S2, according to the classification result, performing label processing on the historical UE reported data inside and outside the area respectively;

in this embodiment, as shown in fig. 2, after the intra-area and intra-area classification of the historical UE reported data with an accurate position is completed, the historical UE reported data falling within the designated area is marked as 1, and the historical UE reported data falling outside the designated area is marked as 0; the historical UE reporting information includes, but is not limited to, MR (Measurement Report) information.

S3, obtaining historical UE reported information, extracting features from the historical UE reported information, and constructing a feature classification model by combining labels falling inside and outside an area;

in this embodiment, the feature set is extracted from the history UE reported information, which includes but is not limited to: a main service cell ID list, an adjacent service cell ID list, a main service cell signal strength, an adjacent service cell signal strength, distances from all cells (including the main service cell and the adjacent service cell) to a central point of a designated area and the like.

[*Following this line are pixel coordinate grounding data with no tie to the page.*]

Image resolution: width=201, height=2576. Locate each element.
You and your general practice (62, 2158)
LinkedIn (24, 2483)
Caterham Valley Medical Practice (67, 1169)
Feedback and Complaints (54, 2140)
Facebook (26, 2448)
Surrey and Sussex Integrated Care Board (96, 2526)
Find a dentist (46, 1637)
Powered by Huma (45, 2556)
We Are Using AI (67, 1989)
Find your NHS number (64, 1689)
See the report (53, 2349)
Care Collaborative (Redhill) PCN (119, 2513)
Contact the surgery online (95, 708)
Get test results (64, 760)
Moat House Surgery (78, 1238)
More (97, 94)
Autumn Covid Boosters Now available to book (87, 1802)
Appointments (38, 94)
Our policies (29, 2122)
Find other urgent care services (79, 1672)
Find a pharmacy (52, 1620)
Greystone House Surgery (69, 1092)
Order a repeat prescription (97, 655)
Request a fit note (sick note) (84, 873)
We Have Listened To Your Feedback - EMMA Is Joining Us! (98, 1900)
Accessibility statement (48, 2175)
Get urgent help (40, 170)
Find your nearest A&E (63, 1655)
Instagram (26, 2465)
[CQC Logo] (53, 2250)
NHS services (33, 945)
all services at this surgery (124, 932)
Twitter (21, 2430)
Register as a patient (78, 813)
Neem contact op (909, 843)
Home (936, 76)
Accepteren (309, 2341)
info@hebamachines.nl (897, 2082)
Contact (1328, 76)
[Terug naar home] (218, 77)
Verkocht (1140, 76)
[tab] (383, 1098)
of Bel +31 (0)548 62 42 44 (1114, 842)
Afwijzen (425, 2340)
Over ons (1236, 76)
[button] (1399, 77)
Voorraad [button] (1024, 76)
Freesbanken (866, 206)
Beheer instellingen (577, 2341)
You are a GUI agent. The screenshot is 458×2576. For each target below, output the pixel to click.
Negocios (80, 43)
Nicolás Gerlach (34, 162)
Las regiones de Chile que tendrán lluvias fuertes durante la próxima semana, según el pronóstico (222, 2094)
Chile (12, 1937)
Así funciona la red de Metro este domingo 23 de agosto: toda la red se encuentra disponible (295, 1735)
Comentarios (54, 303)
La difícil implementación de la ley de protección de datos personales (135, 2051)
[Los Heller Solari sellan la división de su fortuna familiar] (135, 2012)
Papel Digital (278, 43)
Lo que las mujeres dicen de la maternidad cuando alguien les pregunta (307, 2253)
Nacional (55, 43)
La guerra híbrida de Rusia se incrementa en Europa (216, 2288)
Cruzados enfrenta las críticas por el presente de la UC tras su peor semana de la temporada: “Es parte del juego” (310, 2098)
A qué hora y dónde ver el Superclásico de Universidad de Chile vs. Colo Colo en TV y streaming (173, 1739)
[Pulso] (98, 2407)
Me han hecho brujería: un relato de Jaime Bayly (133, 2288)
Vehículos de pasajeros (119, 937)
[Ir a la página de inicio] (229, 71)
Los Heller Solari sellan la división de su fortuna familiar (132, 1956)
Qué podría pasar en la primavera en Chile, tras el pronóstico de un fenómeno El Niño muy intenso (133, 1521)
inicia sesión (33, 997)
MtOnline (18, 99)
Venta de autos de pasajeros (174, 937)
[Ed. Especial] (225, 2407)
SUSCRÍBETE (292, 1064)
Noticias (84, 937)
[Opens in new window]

In this embodiment, a feature classification model constructed by combining features extracted from historical UE reported information and tags falling inside and outside an area may be a classification rule artificially specified according to a feature set; or a classification model which is established by learning the information reporting mode of the UE according to historical data and through a series of algorithms.

S4, classifying whether the collected UE reported information sample without the accurate position falls in a designated area or not according to the feature classification model;

in this embodiment, according to the extracted feature set, by combining with the above-mentioned label for labeling the historical data inside and outside the specified area, a feature classification model inside/outside the area is established by a data mining and/or statistical analysis method. Data mining methods including, but not limited to, decision trees, logistic regression, random forests, and the like can be selected.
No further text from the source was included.